If you aren’t paying attention to U.S. treasury bonds, you are ignoring a subtle, yet vital, component of how the U.S. economy works. Bond rates are a key component of how the U.S. government monitors and cares for its own health, and by watching what treasuries are doing, you can get an idea of what to expect from other segments of the economy. This is not exactly a precise science, but it is a good litmus test of what you should be expecting from your particular area of focus.

Bonds are an integral part of how the government functions. There’s always a lot of concern about the national deficit, but as long as treasury bonds are managed correctly, there’s very little threat of a default by the U.S. government. For all of the talk about China and other blossoming economies taking over the United States and its property, the only way that this can really happen is if bonds begin to fail. Therefore, one easy thing to look for is panic within the bond market. When this occurs–and now and then, it does–the stock market tends to get hit hard, pushing stock prices down quickly. Consider the Salomon Brothers debacle back in 1991 when a single trader for the firm submitted several false bids. This alone was enough to create a big disturbance, and it took months for this problem to eventually correct itself.
You can work the Bond Market
Watching treasury bonds is not exactly an exciting business. Bonds do not move nearly as quickly as stocks, and they do not have the same level of lucrativity attached to them. They are used primarily as a safety net by most funds and big name investors, and this can make them seem completely obsolete to the average short term trader.

You don’t need to spend a ton of time studying what treasuries are doing, but you should be aware of what is happening in this market so that you can formulate your trades with the proper context. Bonds have a reach into the stock market, having a profound impact on both individual companies and indices, as well as the Forex market. By extension, they even impact what happens with certain commodities. The impact can be delayed at times, but thanks to the immediacy of the internet, this delay is far shorter in nature than it used to be. Binary options traders need to be aware of this, and ensure that they are timing their trades correctly so that they are not seeing expiries come and go before the pull comes into effect. However, for longer term trades, you can more effectively predict if and when price reversals are set to occur, and this is a valuable part of your risk management strategy.

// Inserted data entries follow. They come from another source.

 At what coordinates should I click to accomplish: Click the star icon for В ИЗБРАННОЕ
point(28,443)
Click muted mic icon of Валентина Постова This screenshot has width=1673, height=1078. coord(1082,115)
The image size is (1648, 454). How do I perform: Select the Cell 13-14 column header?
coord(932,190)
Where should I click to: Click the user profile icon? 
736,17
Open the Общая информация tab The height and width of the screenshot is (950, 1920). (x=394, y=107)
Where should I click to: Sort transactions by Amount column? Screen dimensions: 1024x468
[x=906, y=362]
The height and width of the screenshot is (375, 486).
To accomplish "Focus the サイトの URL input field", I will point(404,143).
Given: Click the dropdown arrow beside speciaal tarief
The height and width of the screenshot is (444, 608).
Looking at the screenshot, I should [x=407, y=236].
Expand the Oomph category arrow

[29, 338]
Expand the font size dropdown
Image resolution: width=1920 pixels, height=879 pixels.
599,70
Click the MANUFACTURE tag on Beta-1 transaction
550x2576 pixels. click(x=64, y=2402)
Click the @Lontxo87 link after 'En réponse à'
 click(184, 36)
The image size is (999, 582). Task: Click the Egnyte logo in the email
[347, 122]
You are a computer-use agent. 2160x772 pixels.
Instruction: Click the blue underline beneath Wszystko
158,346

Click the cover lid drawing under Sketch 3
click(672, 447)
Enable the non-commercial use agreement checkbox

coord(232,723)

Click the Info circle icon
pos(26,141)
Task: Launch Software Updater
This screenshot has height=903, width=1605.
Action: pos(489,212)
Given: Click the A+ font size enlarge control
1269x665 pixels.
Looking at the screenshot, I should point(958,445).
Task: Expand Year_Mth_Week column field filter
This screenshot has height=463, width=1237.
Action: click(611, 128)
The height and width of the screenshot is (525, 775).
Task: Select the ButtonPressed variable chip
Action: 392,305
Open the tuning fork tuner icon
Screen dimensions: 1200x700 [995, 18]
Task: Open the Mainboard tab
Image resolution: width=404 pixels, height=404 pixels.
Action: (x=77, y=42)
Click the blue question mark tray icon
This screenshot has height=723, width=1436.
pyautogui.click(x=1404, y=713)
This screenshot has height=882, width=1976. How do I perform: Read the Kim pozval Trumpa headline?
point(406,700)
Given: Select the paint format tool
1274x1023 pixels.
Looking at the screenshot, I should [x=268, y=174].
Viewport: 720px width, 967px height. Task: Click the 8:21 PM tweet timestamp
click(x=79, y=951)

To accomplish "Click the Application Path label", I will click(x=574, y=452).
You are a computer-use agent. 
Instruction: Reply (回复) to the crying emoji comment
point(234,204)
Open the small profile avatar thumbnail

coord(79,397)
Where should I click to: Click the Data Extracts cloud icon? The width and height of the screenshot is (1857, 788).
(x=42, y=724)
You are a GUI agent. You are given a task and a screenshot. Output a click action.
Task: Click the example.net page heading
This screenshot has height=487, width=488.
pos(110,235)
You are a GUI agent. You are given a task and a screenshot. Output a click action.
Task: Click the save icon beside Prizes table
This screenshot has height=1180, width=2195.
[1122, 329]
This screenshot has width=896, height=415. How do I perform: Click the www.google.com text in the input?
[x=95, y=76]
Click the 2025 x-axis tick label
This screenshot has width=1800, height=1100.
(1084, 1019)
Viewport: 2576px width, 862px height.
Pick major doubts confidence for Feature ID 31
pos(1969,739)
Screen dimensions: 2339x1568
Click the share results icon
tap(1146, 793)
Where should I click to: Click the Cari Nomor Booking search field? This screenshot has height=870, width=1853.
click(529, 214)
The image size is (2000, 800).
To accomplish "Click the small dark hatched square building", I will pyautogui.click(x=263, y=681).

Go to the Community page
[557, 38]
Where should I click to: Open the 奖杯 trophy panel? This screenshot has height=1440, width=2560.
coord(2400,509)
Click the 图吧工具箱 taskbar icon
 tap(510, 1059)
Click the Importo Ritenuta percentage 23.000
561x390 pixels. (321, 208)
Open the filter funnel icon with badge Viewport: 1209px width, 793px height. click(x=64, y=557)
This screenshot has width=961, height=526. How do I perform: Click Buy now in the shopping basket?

The more experience you have in this part of the economy, the more accurate your predictions will become. It can seem completely foreign at first, but this is normal. You can go back and look through the historical records and see how bond rate movement affects your sector(s) of choice, but the best way to learn here is simply to keep observing what happens. It doesn’t require a lot of time on a daily basis, but the little energy that you do spend now on this will have bigger payouts later on in your trading career. And once you learn how to incorporate this fundamental strategy within your larger and more exact technical analysis process, you will eventually begin to see better results when it comes to your correct trade rate. In the end, this could earn you tens of thousands of extra dollars.